TikTok differentiates itself from other apps with a new approach to content distribution. Unlike most social platforms with a follow-and-feed content model, TikTok focuses on serendipitous discovery driven by an AI recommendation engine. After a user uploads a video, TikTok sends it to a small number of users and, depending on different engagement statistics – watch time, likes, comments, shares and downloads – it decides whether or not to push the video to a broader audience, repeating this cycle until engagement peaks.
TikTok’s distribution model gives any user, even those with no followers, an opportunity to go viral. Indeed, it is turning upside-down the follow-and-feed model that rewards users who have a massive number of followers. TikTok has made it easier for new users not only to increase engagement, but also to create interesting content at professional-grade quality with AI-enabled video editing tools.
The link below illustrates how TikTok uses AI to pair videos with soundtracks that make each video more engaging: TikTok’s AI Working Magic.
4. Tesla Has Enhanced Its Autopilot AI Capabilities
This week we learned that Tesla Autopilot will use video labeling, enabling a step function improvement in its autonomous driving potential. Today Autopilot collects videos from 8 cameras in Tesla cars, each of the 36 frames per second annotated individually to identify pedestrians, cars, traffic signs, and objects on the road, as it develops 3D scenes of the cars’ surroundings. These scenes help Tesla cars with path planning.
In an upcoming rewrite of the Autopilot system, Tesla’s neural net will combine the thousands of frames from the video feeds in each car to build and label 3D scenes and, simultaneously, plan a path. Combining the perception, image recognition, and path planning tasks in a single step, Tesla estimates that its full self-driving (FSD) chip will improve the accuracy of the image labeling significantly and increase Autopilot’s efficiency by 3 orders of magnitude, or 1000-fold, compared to the previous Nvidia-based chip solution.

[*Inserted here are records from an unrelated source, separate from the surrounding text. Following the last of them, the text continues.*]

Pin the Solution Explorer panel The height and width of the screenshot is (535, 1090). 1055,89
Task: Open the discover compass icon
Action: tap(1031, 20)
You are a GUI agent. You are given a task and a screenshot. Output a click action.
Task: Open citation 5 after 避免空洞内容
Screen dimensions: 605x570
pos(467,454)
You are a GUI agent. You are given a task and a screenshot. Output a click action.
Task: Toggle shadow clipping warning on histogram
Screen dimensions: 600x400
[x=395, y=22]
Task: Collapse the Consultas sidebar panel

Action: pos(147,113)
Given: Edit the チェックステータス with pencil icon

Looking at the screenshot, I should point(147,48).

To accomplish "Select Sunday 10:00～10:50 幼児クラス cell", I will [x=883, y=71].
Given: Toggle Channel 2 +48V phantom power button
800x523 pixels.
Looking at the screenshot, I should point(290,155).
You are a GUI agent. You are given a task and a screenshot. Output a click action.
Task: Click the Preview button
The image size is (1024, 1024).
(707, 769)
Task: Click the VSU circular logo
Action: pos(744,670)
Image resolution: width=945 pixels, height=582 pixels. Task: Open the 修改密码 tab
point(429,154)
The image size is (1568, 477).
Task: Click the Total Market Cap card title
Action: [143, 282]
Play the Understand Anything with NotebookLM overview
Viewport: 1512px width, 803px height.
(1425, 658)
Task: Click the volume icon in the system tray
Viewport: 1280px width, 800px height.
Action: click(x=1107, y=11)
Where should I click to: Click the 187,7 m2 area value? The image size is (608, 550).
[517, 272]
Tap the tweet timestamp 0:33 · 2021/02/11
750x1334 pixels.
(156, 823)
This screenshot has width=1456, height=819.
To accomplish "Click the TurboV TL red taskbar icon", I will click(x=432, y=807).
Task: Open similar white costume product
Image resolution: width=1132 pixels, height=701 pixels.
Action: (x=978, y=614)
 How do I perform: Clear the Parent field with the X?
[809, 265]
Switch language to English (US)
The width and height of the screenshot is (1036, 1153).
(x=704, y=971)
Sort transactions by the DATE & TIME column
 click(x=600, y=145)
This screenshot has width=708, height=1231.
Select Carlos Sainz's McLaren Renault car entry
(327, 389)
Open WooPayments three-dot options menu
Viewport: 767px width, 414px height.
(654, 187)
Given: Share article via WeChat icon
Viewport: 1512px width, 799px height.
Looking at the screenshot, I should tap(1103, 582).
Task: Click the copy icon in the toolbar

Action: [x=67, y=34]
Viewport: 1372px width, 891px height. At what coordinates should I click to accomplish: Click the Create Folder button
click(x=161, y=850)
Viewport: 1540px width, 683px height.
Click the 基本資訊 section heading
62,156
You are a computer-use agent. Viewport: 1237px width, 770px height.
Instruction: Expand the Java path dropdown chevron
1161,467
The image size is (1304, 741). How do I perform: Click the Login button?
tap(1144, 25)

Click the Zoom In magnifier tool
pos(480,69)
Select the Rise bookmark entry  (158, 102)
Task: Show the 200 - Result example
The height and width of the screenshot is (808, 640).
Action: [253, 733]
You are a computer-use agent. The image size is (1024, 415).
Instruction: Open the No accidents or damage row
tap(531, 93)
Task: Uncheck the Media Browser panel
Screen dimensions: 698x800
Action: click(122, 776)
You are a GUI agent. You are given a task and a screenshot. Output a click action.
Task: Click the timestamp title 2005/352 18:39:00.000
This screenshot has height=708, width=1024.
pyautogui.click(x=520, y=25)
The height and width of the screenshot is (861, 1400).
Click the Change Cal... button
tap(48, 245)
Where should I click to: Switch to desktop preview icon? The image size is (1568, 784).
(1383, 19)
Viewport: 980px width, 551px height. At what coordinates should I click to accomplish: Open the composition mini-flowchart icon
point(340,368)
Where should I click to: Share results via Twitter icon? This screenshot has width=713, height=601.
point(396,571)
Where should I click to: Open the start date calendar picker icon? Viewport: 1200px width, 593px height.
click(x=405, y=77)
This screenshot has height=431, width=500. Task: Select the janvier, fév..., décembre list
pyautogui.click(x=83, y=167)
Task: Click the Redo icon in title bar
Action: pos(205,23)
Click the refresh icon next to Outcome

On Tesla’s earnings call, Elon estimated that Autopilot would be feature-complete in a couple of months. Autopilot’s upgrade seems to be an important step in Tesla’s plan, regulation permitting, to launch a fully autonomous taxi network in the next year. In ARK’s latest model, we estimate that the network should launch in two years.
5. Cancer Patients Could Be Getting Much More Access to Personalized Medicine Without Breaking the Bank
Oncologists sequence tumors to find novel genetic mutations that can guide them to personalized, targeted therapies. Startlingly, a recent study concluded that the percent of patients with metastatic colon cancer (mCC) receiving comprehensive tumor sequencing has dropped from more than 50% in 2013 to 40% in 2017.
Among the explanations for this drop, the authors note that clinicians – particularly in community hospitals – do not seem to know enough about testing guidelines and available diagnostic tests. In addition, whether in community hospitals or academic research hospitals, doctors often struggle to collect enough tumor tissue in patients with metastatic cancer to sequence the sample.
ARK believes that comprehensive, blood-based liquid biopsies will address the tissue challenge in patients with advanced forms of cancer. Blood-based sequencing tests, like Guardant 360, are comprehensive, minimally invasive, and cost-effective. Indeed, if the number of patients who received improperly matched therapies in the study had been lowered by just 2.3%, the savings would have supported liquid biopsies for the entire patient cohort (n=1,497). As we believe liquid biopsies should proliferate in oncology clinics, ARK expects that the percent of patients receiving adequate sequencing will increase, ultimately democratizing access to precision-based cancer therapies.